I want to sample uniformly from the area bounded by $y=0$, $x=3$, and $y=\sqrt{x}$:
If I draw $x$ from $U[0, 3]$ and $y$ from $U[0, \sqrt{x}]$, the density will be higher in the bottom left corner:
I tried to fix this by making the number of points on a surfaceregion bounded by $x=a \in [0, 3]$ on the right, the square root curve, and the $x$-axis proportional to its area (relative to that of the entire figure).

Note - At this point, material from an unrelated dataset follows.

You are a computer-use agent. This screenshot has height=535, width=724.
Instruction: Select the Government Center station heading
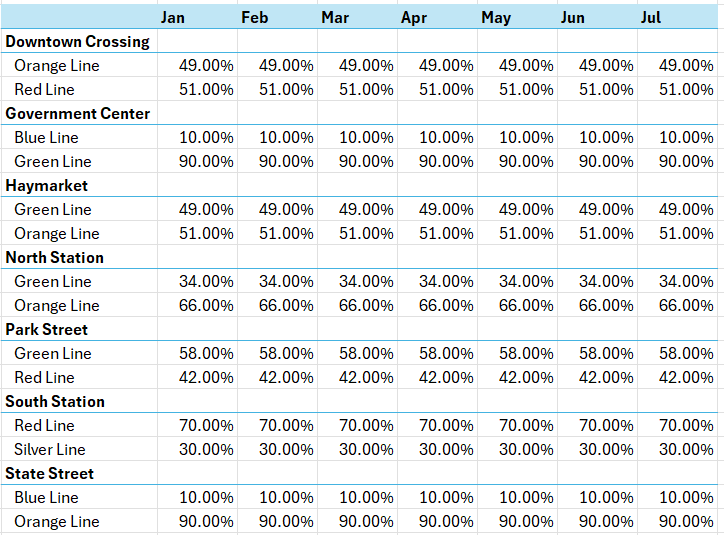click(x=77, y=113)
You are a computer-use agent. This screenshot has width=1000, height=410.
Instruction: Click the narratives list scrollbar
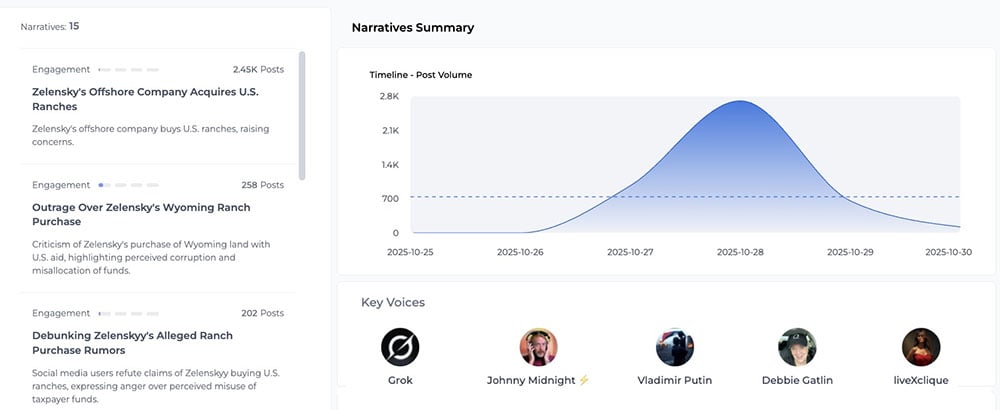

So, the total area should be: $$\int_{0}^{3}\sqrt{x}dx = \frac{2}{3}x^{\frac{3}{2}}\bigg\rvert_{0}^{3}=2\sqrt{3}$$
The area bounded by $x=a$ on the right is $\frac{2}{3}a^{\frac{3}{2}}$, so the pdf of $x$ should be proportional to the ratio, i.e.: $$ pdf(x) = C \times \frac{\frac{2}{3}a^{\frac{3}{2}}}{2\sqrt{3}} = \frac{C}{3\sqrt{3}}a^{\frac{3}{2}} $$
The corresponding CDF is then:
$$ CDF(x) = \int_{0}^{x} pdf(u)du = \int_{0}^{x} \frac{C}{3\sqrt{3}}u^{\frac{3}{2}}du = \frac{C}{3\sqrt{3}} \times \frac{2}{5} u^{\frac{5}{2}} \bigg\rvert_{0}^{x} $$
$$ CDF(x) = \frac{C}{3\sqrt{3}} \times \frac{2}{5} x^{\frac{5}{2}} = \frac{2C}{5\times3\sqrt{3}} x^{\frac{5}{2}} $$
I get $C$ from the condition $CDF(3)=1$: $$ CDF(3) = \frac{2C}{5\times3\sqrt{3}} 3^{\frac{5}{2}} = \frac{2C}{5}\times 3 = \frac{6C}{5} = 1 $$ So: $$ C = \frac{5}{6} \implies \quad CDF(x) = \left(\frac{x}{3}\right)^{\frac{5}{2}} $$
Therefore, I should sample $x$ by sampling a random number $r \in Uniform[0, 1]$ and solving $CDF(x)=r$ for $x$: $$ x = 3 \times r^{\frac{2}{5}} \quad (r \in Uniform[0,1]) $$
and get $y$ by sampling from $Uniform[0, \sqrt{x}]$. However, this approach doesn't make the distribution uniform:
The sampled points are now concentrated away from the bottom left corner.
Can someone help me? :)